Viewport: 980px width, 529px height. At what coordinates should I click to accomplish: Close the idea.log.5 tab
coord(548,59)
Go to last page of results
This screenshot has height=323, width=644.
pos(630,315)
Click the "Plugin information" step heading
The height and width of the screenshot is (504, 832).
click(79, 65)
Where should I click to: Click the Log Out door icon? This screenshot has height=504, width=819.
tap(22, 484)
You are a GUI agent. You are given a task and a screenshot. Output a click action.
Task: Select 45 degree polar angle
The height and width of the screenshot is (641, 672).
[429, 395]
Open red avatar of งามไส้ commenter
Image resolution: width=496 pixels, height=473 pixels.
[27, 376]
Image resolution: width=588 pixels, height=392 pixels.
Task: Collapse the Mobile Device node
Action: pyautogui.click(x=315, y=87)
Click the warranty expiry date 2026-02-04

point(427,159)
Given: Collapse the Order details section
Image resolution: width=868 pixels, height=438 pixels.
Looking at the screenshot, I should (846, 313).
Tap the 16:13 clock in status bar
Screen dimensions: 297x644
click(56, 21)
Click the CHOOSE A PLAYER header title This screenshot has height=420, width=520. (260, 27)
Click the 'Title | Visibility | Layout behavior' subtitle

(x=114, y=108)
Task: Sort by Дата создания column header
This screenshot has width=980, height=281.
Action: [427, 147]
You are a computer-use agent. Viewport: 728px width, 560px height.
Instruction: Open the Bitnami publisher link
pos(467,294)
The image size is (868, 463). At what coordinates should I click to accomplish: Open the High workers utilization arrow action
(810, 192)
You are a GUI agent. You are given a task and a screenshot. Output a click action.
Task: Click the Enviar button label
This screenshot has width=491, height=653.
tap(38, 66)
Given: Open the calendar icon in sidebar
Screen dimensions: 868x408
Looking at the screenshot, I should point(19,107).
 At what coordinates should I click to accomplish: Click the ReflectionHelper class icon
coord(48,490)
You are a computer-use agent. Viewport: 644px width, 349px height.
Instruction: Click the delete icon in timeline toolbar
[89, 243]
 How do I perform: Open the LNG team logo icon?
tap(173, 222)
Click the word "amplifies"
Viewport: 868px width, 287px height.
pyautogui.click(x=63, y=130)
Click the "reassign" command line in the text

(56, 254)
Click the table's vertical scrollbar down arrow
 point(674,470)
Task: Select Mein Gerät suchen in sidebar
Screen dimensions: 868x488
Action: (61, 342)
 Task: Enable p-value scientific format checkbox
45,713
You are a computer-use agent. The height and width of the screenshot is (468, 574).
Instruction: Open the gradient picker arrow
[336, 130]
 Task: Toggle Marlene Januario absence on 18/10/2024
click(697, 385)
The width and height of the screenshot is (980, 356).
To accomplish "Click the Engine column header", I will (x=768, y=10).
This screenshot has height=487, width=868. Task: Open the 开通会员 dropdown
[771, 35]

====================

**WHAT YOU SHOULD DO:** Set down the entire material again, exactly as it stands.

**SOLUTION FOR THIS PROBLEM:**
Viewport: 980px width, 529px height. At what coordinates should I click to accomplish: Close the idea.log.5 tab
coord(548,59)
Go to last page of results
This screenshot has height=323, width=644.
pos(630,315)
Click the "Plugin information" step heading
The height and width of the screenshot is (504, 832).
click(79, 65)
Where should I click to: Click the Log Out door icon? This screenshot has height=504, width=819.
tap(22, 484)
You are a GUI agent. You are given a task and a screenshot. Output a click action.
Task: Select 45 degree polar angle
The height and width of the screenshot is (641, 672).
[429, 395]
Open red avatar of งามไส้ commenter
Image resolution: width=496 pixels, height=473 pixels.
[27, 376]
Image resolution: width=588 pixels, height=392 pixels.
Task: Collapse the Mobile Device node
Action: pyautogui.click(x=315, y=87)
Click the warranty expiry date 2026-02-04

point(427,159)
Given: Collapse the Order details section
Image resolution: width=868 pixels, height=438 pixels.
Looking at the screenshot, I should (846, 313).
Tap the 16:13 clock in status bar
Screen dimensions: 297x644
click(56, 21)
Click the CHOOSE A PLAYER header title This screenshot has height=420, width=520. (260, 27)
Click the 'Title | Visibility | Layout behavior' subtitle

(x=114, y=108)
Task: Sort by Дата создания column header
This screenshot has width=980, height=281.
Action: [427, 147]
You are a computer-use agent. Viewport: 728px width, 560px height.
Instruction: Open the Bitnami publisher link
pos(467,294)
The image size is (868, 463). At what coordinates should I click to accomplish: Open the High workers utilization arrow action
(810, 192)
You are a GUI agent. You are given a task and a screenshot. Output a click action.
Task: Click the Enviar button label
This screenshot has width=491, height=653.
tap(38, 66)
Given: Open the calendar icon in sidebar
Screen dimensions: 868x408
Looking at the screenshot, I should point(19,107).
 At what coordinates should I click to accomplish: Click the ReflectionHelper class icon
coord(48,490)
You are a computer-use agent. Viewport: 644px width, 349px height.
Instruction: Click the delete icon in timeline toolbar
[89, 243]
 How do I perform: Open the LNG team logo icon?
tap(173, 222)
Click the word "amplifies"
Viewport: 868px width, 287px height.
pyautogui.click(x=63, y=130)
Click the "reassign" command line in the text

(56, 254)
Click the table's vertical scrollbar down arrow
 point(674,470)
Task: Select Mein Gerät suchen in sidebar
Screen dimensions: 868x488
Action: (61, 342)
 Task: Enable p-value scientific format checkbox
45,713
You are a computer-use agent. The height and width of the screenshot is (468, 574).
Instruction: Open the gradient picker arrow
[336, 130]
 Task: Toggle Marlene Januario absence on 18/10/2024
click(697, 385)
The width and height of the screenshot is (980, 356).
To accomplish "Click the Engine column header", I will (x=768, y=10).
This screenshot has height=487, width=868. Task: Open the 开通会员 dropdown
[771, 35]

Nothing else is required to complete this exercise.